Olympische Augenringe : Doppelter Live-Sport zur Primetime

Olympia hier, Fußball da: ARD und ZDF setzten am Dienstagabend mal wieder gemeinsam auf Sport zur Primetime. Wer bei Fabian Hambüchen hängen blieb, dürfte das aber zumindest nicht bereut haben.

von
Turnen schlägt Fußball. Fabian Hambüchens Goldübung am Reck war am Dienstag angesagter als Fußball.
Turnen schlägt Fußball. Fabian Hambüchens Goldübung am Reck war am Dienstag angesagter als Fußball.Foto: dpa

Zum zweiten Mal binnen drei Tagen verwöhnten gleich beide öffentlich-rechtlichen Hauptsender ihre gebührenzahlenden Zuschauer am Dienstagabend mit Live-Sport zur Primetime. Während in der ARD Olympia lief, hielt das ZDF mit Champions-League-Fußball dagegen. Für Nichtsportfans dürfte das so ziemlich der TV-Albtraum gewesen sein.

Dabei gab es am Dienstag bei Olympia all das, was die Spiele ausmachen kann: Spannung, Emotion und Faszination. Schon jetzt dürfte Fabian Hambüchens Reckübung beste Chancen haben, als der deutsche olympische Moment dieser Tage von Rio in die Geschichte einzugehen. Auch deshalb, weil Olympia 2016 bisher kaum einmal wirklich begeistern konnte. Das lag zuweilen auch an der Berichterstattung im Linear-Fernsehen, wo ARD und ZDF zu oft hin- und herschalteten – immer auf der Suche nach der deutschen Medaille. Im Zweifel trauen die übertragenden Sender dann doch nur dem Fußball – auch bei Olympia.

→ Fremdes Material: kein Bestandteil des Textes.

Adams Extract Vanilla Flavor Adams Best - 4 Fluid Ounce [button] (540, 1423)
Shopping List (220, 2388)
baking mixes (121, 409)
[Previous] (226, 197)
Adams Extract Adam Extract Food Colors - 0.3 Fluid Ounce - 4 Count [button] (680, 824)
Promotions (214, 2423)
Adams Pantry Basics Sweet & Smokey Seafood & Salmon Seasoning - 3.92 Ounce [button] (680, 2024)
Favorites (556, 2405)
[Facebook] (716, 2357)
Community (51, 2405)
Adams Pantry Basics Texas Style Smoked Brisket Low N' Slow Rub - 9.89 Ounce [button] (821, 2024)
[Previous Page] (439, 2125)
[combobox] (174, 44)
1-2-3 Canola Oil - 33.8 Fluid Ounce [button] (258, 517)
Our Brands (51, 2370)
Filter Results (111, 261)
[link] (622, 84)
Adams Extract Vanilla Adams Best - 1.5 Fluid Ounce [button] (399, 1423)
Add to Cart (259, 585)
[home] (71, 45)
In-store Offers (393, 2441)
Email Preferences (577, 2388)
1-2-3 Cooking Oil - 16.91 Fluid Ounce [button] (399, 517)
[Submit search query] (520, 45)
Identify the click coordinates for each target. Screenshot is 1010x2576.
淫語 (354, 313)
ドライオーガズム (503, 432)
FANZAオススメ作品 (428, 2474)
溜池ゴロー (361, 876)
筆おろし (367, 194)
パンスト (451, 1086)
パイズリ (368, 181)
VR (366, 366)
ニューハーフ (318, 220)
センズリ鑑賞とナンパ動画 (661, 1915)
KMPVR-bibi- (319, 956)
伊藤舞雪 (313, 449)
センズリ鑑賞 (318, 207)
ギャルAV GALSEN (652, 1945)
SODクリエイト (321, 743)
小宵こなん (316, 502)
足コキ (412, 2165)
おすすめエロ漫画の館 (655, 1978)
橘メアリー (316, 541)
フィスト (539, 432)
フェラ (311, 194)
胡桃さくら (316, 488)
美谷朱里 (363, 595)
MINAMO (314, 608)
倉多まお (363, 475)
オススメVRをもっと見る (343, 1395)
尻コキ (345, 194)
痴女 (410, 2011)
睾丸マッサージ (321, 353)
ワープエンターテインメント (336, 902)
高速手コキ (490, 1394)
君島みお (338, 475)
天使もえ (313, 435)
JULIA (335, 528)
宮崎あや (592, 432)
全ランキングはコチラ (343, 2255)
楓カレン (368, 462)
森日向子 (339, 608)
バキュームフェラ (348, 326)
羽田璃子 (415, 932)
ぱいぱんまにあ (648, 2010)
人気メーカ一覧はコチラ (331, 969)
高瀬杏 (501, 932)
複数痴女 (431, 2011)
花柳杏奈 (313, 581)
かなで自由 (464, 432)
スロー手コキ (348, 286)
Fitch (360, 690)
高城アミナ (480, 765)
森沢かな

Nun lassen sich Zuseher durchaus erziehen. Der Reiz eines Sports wird gerade dann deutlich, wenn Vergleichsmöglichkeiten bestehen. Die ARD machte am Dienstag alles richtig, als sie die Übungen aller Reckturner in voller Länge live zeigte. So hatten auch vermeintliche Laien die Chance, Details zu erkennen. Beim Fußball klappt das seit Jahren – mit dem Ergebnis, dass im Fernsehen gefühlt irgendwo immer der Ball rollt.

Doch Sport ist eben nicht nur Fußball, das hat der Dienstag eindrucksvoll bewiesen. Vielleicht auch all jenen, die nur mangels Alternative beim olympischen Reckturnen hängen geblieben sind und sich ansonsten darüber ärgern, dass ihre Gebührengelder derart umfangreich in Sportrechte investiert werden – auch wenn dabei zuweilen der Eindruck entsteht, bei ARD und ZDF gar keine Wahl mehr zu haben.